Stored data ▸
++++++++

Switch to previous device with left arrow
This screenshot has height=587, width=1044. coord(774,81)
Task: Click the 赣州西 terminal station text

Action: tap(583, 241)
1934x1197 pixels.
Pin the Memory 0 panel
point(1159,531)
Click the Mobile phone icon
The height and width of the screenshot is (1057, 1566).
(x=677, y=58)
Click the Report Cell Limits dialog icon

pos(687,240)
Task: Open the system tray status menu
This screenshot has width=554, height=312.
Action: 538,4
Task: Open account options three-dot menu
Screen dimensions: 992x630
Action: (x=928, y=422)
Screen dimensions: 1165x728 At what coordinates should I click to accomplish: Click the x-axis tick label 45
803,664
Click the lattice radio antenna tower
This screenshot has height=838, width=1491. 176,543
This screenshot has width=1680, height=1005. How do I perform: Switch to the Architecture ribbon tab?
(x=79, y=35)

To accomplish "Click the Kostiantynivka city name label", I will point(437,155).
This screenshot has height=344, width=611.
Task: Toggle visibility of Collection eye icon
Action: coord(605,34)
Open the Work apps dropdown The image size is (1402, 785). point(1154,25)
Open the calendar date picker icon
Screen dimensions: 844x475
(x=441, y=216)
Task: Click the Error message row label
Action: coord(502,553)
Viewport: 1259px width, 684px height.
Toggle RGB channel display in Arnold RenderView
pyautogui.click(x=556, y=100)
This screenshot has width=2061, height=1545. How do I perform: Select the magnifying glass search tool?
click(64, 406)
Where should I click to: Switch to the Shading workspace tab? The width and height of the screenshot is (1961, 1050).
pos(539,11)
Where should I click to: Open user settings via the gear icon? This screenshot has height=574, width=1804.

++++++++

Final part of the records: return the line that contains "This screenshot has width=1680, height=1005." and every line after it, exactly, with no other lines added.

This screenshot has width=1680, height=1005. How do I perform: Switch to the Architecture ribbon tab?
(x=79, y=35)

To accomplish "Click the Kostiantynivka city name label", I will point(437,155).
This screenshot has height=344, width=611.
Task: Toggle visibility of Collection eye icon
Action: coord(605,34)
Open the Work apps dropdown The image size is (1402, 785). point(1154,25)
Open the calendar date picker icon
Screen dimensions: 844x475
(x=441, y=216)
Task: Click the Error message row label
Action: coord(502,553)
Viewport: 1259px width, 684px height.
Toggle RGB channel display in Arnold RenderView
pyautogui.click(x=556, y=100)
This screenshot has width=2061, height=1545. How do I perform: Select the magnifying glass search tool?
click(64, 406)
Where should I click to: Switch to the Shading workspace tab? The width and height of the screenshot is (1961, 1050).
pos(539,11)
Where should I click to: Open user settings via the gear icon? This screenshot has height=574, width=1804.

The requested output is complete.